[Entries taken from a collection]
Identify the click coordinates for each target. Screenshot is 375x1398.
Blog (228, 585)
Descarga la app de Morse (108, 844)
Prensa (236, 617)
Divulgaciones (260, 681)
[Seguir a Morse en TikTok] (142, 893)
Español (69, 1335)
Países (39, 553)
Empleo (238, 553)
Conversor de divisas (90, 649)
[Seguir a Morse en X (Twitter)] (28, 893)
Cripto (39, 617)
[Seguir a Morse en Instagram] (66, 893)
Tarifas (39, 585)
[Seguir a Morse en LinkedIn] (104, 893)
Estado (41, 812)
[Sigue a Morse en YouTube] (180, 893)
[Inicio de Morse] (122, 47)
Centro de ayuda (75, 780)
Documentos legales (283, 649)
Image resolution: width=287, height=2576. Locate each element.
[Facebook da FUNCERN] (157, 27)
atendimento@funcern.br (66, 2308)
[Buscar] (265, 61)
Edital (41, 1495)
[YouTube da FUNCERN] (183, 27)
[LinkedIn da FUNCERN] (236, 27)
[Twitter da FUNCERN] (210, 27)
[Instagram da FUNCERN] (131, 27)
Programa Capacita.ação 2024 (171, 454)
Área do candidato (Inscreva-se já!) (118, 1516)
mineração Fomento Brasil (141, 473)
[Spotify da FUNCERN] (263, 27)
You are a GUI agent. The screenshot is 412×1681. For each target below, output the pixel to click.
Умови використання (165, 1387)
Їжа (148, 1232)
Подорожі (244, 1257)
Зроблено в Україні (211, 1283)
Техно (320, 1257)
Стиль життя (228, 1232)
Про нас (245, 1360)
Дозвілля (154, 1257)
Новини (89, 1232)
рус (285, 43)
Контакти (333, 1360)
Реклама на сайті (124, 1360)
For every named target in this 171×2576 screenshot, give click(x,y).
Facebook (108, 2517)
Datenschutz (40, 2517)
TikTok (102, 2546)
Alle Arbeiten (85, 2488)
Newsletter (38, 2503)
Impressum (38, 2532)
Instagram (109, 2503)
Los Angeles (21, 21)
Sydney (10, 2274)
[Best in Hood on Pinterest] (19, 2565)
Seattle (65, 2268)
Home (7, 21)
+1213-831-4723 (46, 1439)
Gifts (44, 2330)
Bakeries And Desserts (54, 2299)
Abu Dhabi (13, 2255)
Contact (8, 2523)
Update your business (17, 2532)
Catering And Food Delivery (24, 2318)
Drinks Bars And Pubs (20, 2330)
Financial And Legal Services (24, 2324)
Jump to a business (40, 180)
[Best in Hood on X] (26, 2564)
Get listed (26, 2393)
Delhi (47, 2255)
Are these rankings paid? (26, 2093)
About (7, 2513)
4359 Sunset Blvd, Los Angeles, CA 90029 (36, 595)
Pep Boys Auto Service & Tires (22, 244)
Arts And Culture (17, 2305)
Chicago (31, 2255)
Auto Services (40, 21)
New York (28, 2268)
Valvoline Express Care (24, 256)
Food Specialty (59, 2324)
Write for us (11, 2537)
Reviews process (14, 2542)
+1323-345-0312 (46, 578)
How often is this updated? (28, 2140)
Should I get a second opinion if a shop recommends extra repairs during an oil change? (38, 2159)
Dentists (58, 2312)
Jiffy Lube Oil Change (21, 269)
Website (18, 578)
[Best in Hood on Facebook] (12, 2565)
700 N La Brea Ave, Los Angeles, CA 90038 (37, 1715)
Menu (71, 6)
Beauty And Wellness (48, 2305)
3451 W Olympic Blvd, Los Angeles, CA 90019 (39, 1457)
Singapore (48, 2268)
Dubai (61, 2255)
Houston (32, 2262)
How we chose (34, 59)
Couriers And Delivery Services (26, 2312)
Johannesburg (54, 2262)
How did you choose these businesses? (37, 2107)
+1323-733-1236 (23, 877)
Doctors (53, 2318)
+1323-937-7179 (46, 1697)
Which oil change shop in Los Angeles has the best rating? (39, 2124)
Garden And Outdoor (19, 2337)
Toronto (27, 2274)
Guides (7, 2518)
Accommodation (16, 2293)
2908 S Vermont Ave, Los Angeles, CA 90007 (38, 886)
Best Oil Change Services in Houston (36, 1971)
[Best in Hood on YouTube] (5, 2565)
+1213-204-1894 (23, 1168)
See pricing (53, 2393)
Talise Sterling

WHAT IS EXPECTED »
Search the data above for the word "Food". Copy each line it is in.

RESULT »
Catering And Food Delivery (24, 2318)
Food Specialty (59, 2324)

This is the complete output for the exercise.